The Judge determines the conditions under which a person will be released from custody, attorneys may be appointed (if appropriate), and the next court date will be set.
If you are a victim in a case and provided your phone number to the police officer on the scene, you should be contacted by pretrial services before the hearing to allow you to provide input regarding the release decision. You can also attend the Initial Appearance hearing at the jail.
Pretrial Services is responsible for notifying the Court of the person's non-compliance, and the Judge can order that person to be returned to jail.
If the Judge orders a presentence report following your change of plea hearing, please report to the Adult Probation Department in the Pinal County Superior Court House. You will provide demographic information, including your contact information for your assigned Presentence Officer. In addition, you will be given an information sheet with directions on when and with whom to schedule your interview.
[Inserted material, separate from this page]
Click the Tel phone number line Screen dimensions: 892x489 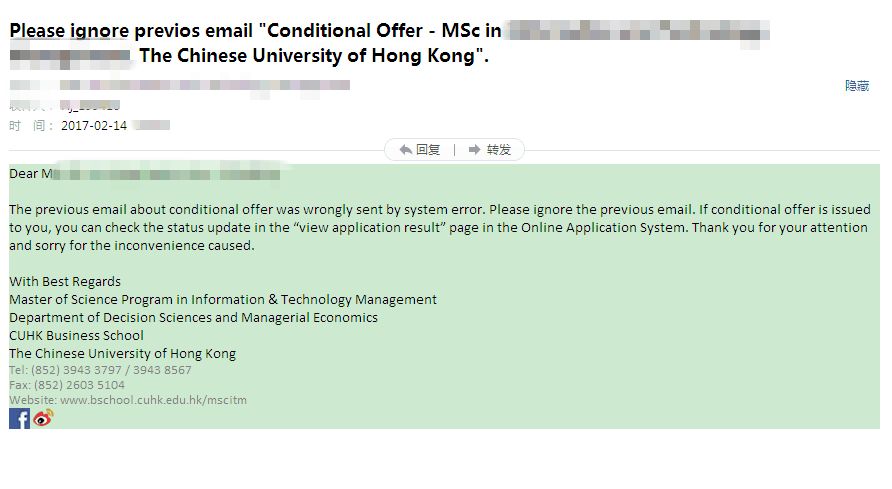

You must bring the following to your interview: birth certificate or passport; driver's license or photo identification; social security number/card; AHCCCS or insurance card; proof of residence (utility bill or phone bill); most recent payroll check stub (if possible). In addition, you may bring: a written statement of your version of the offense and character reference letters, which are letters from friends, employers, or clergy who know about the offense and what type of person you are.
Names and social security numbers you've used; parental and family information (including ages and addresses); marital/significant other information; employment information (including supervisors, addresses, and phone numbers); military information; juvenile and adult criminal history (including arrests and probationary/parole periods); education history and goals; substance abuse and mental health concerns; current or future residence location; your personal contact information.
No. Please do not bring children to the presentence interview.
Probation is a court-ordered period of supervision in the community, generally as an alternative to incarceration (prison). Parole is a period of supervised release in the community following a prison term.
Probation services offer an array of benefits to the individual sentenced, the community, and the criminal justice system. By remaining in the community, the individual has access to their support network and employment, which allows them to contribute productively to their community. Probation also attempts to help address the underlying issues of crime, such as alcohol/drug use, mental health concerns, homelessness, and unemployment.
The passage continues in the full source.